_Task details:_
Check every line of the material for the word "Policy". Copy those that have it.

##########

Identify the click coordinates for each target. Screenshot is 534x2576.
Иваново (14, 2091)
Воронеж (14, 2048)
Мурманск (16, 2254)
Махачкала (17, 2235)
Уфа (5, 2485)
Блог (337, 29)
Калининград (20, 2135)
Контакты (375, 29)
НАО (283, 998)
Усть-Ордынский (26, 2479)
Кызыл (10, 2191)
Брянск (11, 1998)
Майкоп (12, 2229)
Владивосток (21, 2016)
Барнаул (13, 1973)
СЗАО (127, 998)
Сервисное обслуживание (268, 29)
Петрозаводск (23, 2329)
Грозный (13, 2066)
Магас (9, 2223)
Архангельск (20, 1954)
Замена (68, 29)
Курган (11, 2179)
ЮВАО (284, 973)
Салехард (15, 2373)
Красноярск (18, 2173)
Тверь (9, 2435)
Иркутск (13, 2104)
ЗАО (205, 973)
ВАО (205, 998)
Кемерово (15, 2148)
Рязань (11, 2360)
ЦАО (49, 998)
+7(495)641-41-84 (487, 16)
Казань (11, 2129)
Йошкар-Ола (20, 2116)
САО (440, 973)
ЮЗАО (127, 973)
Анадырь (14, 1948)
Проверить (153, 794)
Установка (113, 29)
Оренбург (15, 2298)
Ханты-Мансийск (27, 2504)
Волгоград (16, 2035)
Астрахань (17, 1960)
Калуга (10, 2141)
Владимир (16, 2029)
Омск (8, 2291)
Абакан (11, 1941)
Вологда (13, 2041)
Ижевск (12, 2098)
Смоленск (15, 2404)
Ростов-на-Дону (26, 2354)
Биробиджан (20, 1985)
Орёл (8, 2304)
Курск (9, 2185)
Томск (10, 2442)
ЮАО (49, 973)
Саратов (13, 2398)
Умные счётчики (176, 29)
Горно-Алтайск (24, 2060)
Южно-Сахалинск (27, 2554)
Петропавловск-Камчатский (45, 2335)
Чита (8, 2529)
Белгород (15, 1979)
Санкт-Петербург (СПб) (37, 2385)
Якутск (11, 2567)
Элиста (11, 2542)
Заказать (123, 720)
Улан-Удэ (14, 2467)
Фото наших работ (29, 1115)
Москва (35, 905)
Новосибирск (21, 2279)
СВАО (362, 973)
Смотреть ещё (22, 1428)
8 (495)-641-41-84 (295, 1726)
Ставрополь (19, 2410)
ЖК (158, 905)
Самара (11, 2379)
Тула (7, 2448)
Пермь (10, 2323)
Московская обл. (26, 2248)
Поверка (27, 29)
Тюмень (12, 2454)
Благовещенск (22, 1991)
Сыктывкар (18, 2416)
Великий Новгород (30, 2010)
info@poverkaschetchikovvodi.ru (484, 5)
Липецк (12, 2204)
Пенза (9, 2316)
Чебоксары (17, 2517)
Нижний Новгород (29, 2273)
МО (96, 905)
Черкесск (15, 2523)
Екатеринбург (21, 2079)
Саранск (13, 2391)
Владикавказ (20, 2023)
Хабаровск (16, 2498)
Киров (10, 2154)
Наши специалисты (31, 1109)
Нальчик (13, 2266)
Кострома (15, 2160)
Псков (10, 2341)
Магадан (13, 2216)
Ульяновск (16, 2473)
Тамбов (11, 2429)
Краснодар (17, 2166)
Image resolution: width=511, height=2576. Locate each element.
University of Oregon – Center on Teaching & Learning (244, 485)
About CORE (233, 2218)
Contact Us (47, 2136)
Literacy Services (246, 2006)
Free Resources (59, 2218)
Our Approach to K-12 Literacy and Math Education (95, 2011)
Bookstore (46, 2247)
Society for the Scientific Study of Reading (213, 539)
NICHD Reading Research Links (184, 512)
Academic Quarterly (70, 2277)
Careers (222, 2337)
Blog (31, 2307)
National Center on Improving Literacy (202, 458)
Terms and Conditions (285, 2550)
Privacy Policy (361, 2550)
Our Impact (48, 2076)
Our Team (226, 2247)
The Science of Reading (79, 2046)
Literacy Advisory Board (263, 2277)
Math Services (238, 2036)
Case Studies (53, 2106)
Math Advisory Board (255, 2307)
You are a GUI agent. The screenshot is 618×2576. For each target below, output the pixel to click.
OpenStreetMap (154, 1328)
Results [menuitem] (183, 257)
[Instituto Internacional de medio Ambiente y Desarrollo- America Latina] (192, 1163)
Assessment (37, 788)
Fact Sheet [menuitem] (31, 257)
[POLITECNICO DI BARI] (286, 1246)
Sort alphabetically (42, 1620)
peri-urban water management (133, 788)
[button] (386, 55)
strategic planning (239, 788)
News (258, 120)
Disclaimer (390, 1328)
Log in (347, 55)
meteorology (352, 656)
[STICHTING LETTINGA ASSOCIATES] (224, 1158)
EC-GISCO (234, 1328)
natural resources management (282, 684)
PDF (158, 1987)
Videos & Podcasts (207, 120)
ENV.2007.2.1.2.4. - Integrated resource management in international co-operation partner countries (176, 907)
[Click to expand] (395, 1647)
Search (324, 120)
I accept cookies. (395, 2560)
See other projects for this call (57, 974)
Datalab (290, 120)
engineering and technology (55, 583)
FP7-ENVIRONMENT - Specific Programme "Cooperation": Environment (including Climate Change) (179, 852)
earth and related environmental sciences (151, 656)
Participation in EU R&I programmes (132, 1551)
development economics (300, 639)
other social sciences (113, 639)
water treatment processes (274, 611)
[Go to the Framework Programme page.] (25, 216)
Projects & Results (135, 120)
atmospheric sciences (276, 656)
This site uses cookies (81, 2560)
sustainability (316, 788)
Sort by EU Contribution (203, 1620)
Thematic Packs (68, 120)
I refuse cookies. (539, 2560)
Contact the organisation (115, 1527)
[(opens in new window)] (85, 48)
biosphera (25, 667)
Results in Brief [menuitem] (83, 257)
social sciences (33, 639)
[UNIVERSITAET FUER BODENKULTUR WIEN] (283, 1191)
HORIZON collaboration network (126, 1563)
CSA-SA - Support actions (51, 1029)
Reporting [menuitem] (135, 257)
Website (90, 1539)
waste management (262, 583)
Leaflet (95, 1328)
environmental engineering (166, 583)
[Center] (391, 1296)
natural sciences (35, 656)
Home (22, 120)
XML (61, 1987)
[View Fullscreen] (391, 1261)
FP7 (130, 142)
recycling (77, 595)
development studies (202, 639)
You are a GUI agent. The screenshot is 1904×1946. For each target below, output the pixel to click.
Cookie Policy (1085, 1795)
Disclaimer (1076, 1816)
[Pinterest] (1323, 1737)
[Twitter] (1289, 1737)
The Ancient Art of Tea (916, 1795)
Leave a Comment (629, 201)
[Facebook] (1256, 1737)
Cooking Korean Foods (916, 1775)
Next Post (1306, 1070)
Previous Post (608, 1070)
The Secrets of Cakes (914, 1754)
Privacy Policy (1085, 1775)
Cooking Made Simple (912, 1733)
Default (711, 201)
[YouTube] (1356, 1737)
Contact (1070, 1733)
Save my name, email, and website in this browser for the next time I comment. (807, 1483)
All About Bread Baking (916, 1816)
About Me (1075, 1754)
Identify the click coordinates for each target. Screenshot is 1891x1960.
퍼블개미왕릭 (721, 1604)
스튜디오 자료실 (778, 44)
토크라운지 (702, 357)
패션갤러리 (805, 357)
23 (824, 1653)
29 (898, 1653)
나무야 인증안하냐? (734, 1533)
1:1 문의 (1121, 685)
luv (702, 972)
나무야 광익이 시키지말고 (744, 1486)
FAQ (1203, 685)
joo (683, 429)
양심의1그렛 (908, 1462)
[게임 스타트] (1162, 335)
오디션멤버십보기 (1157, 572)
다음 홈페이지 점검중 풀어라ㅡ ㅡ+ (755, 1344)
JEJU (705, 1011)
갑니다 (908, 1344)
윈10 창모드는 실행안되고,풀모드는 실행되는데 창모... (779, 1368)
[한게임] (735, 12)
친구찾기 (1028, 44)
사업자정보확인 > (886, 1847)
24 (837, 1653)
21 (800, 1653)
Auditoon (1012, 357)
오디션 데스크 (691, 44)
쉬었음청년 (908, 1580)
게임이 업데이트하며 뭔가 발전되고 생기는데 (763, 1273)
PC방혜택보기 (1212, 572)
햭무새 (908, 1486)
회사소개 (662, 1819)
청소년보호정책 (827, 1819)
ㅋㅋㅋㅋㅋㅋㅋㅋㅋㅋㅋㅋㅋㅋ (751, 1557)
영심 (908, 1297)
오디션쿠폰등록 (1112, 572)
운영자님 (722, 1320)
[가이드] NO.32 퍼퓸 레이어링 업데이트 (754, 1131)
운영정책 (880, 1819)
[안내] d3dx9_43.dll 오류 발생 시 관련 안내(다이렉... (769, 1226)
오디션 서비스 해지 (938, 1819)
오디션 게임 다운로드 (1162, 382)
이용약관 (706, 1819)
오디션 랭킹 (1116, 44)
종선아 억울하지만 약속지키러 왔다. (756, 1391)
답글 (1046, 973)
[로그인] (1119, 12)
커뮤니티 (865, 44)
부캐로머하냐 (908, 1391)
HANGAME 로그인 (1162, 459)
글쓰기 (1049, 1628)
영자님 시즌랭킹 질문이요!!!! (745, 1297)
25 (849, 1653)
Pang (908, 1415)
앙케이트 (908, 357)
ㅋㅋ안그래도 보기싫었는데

##########

_Response:_
Privacy Policy (361, 2550)
Cookie Policy (1085, 1795)
Privacy Policy (1085, 1775)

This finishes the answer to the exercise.